(PROBLEM TO WORK ON) Repeat the stretch of entries below from the line with "The width and height of the screenshot is (1366, 858)." through the line with "This screenshot has width=821, height=524.". Include both ends and add nothing.
[Opening GIVEN ENTRIES section]
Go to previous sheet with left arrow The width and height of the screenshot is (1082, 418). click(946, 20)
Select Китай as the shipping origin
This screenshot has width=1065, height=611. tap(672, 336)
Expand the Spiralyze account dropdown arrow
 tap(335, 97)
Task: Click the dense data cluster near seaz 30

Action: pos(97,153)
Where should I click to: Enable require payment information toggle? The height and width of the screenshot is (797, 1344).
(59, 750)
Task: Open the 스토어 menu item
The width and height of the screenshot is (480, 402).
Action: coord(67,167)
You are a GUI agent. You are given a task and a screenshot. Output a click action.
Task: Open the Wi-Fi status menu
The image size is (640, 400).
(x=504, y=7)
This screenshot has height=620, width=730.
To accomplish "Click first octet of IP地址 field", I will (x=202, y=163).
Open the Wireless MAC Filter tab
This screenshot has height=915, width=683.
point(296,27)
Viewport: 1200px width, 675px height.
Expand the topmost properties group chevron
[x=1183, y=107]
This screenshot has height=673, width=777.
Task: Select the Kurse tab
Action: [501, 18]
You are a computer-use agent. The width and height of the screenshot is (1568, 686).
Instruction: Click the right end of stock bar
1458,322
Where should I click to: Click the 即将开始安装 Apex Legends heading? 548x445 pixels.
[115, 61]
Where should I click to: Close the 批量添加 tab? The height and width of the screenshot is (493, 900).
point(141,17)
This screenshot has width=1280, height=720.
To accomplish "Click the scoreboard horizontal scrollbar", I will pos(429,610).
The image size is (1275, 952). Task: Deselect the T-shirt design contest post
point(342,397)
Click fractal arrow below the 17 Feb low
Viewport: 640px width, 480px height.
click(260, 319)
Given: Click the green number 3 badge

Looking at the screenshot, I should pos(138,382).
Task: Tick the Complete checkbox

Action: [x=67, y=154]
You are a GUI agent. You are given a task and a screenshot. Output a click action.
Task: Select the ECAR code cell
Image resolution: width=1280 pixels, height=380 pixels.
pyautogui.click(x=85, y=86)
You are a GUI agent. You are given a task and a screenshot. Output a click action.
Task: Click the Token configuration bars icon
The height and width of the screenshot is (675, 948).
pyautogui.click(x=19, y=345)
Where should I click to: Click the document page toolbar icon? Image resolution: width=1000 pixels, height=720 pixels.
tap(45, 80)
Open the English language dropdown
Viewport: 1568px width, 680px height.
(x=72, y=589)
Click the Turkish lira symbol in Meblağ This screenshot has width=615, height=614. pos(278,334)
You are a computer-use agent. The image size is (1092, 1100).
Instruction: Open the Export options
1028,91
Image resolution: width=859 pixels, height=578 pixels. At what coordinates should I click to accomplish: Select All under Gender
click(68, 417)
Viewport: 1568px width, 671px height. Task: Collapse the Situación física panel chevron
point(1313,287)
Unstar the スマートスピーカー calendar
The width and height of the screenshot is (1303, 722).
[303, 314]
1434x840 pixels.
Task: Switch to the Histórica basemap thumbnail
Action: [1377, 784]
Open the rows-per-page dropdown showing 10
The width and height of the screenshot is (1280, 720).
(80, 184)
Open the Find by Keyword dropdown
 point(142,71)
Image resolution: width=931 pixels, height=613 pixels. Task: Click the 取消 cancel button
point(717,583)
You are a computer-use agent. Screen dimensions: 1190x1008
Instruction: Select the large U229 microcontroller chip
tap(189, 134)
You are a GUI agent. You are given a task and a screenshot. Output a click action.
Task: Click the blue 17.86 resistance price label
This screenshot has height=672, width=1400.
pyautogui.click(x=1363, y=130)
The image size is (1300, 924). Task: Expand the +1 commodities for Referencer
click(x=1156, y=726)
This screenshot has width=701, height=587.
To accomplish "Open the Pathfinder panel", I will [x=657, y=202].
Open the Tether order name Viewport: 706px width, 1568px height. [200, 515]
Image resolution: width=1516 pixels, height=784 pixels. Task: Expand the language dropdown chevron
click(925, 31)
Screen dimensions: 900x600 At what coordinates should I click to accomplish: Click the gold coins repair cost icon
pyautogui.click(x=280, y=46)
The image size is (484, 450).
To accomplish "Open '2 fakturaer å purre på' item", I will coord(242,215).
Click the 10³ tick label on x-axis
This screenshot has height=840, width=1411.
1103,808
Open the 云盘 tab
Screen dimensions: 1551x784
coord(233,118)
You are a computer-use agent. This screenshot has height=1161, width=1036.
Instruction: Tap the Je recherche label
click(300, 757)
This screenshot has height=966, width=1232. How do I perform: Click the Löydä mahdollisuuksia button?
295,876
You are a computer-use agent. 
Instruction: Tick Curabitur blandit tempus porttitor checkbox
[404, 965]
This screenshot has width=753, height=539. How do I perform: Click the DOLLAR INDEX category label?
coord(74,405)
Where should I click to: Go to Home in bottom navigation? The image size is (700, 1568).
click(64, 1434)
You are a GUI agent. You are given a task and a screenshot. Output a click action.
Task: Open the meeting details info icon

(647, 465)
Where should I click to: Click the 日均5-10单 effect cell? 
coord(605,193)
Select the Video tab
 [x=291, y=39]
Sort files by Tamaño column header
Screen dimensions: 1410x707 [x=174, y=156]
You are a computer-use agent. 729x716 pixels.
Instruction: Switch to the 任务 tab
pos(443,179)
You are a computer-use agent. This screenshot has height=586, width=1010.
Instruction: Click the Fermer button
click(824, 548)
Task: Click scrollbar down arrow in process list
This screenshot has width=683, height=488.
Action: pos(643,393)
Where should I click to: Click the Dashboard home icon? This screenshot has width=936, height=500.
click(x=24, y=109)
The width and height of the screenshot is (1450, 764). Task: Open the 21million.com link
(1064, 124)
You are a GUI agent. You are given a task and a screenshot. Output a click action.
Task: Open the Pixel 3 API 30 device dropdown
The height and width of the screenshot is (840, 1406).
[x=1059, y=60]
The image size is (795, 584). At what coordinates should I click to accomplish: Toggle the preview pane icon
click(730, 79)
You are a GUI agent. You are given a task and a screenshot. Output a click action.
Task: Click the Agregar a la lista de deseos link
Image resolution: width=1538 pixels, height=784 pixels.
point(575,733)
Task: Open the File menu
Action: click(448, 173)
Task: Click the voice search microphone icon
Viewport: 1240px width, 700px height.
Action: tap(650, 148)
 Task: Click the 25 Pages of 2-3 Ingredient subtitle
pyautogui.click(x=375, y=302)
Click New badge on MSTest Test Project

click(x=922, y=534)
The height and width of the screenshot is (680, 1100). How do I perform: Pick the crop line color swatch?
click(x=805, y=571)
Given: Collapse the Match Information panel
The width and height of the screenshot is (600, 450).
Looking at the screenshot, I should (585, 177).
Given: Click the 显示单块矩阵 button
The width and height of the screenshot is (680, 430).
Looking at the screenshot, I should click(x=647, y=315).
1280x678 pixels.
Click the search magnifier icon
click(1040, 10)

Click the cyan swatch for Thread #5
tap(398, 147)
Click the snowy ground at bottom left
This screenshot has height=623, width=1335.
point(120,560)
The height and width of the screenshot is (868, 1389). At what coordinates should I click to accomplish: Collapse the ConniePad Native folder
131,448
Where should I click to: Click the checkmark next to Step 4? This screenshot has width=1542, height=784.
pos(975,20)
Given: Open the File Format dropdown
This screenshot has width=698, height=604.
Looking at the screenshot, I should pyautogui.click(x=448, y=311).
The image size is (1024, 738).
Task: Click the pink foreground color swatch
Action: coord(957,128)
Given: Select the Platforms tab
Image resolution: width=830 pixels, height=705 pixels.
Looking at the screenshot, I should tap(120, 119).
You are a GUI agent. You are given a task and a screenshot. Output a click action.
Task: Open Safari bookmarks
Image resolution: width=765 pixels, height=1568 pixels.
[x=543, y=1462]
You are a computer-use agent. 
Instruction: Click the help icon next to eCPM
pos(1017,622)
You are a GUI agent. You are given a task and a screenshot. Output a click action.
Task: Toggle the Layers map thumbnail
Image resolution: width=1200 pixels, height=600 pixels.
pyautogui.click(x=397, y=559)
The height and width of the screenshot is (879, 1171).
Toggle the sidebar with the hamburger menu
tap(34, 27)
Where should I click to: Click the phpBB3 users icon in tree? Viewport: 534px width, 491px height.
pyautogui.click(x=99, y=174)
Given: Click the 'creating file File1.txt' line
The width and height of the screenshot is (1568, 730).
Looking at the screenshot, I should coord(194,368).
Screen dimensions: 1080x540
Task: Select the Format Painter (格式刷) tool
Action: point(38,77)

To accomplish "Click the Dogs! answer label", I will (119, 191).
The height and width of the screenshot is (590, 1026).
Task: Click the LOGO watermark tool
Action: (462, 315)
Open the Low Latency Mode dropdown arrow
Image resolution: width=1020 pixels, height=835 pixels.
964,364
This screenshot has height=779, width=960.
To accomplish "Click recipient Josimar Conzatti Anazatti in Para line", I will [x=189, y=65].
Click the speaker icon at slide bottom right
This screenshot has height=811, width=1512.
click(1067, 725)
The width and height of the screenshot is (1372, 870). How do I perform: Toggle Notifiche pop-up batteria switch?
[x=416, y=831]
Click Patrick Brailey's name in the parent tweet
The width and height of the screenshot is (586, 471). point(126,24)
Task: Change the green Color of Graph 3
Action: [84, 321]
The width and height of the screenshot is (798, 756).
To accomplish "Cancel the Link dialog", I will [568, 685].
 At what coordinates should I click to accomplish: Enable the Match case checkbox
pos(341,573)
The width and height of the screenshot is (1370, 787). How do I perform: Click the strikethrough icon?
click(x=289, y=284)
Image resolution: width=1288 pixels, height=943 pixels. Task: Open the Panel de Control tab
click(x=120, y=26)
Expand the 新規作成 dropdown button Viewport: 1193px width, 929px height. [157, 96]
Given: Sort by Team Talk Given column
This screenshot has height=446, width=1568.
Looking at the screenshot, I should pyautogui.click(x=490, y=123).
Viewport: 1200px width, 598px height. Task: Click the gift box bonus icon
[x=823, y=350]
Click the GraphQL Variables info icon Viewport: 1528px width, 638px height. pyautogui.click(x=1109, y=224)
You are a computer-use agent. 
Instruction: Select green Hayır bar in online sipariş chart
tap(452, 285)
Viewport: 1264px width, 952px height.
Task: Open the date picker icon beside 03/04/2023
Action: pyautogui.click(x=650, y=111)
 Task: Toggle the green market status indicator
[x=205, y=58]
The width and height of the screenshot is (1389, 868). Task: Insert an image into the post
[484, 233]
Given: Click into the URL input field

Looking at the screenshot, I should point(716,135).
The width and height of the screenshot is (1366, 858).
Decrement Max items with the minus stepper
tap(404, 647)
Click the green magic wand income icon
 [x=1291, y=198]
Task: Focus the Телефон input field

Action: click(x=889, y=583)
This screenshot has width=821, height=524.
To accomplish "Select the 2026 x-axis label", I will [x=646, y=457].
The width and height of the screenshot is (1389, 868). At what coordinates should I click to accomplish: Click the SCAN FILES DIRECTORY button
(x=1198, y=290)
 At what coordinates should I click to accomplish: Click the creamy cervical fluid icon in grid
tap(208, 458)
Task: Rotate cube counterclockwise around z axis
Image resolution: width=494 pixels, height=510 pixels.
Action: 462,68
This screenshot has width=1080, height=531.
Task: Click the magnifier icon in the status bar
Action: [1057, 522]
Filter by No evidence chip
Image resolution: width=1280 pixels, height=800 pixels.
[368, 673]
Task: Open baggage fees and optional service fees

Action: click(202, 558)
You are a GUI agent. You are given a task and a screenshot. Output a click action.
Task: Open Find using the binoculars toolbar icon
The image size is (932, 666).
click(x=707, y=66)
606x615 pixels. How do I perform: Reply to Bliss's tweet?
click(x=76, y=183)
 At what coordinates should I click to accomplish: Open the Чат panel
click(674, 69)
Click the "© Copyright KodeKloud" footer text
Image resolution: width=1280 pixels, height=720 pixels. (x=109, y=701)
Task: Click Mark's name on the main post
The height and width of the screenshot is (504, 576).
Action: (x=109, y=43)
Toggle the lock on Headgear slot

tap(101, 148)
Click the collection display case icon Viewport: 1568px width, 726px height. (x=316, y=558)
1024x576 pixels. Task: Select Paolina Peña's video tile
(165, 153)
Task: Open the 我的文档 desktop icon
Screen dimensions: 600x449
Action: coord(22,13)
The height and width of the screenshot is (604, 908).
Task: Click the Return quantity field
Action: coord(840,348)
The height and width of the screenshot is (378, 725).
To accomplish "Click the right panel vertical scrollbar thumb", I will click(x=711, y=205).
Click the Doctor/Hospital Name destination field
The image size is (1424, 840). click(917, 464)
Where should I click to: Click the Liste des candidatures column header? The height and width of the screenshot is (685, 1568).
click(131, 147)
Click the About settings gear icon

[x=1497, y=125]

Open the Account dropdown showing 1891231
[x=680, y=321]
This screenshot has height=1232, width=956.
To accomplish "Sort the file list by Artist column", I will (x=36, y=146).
[Closing GIVEN ENTRIES section]
(EXERCISE SOLUTION)
The width and height of the screenshot is (1366, 858).
Decrement Max items with the minus stepper
tap(404, 647)
Click the green magic wand income icon
 [x=1291, y=198]
Task: Focus the Телефон input field

Action: click(x=889, y=583)
This screenshot has width=821, height=524.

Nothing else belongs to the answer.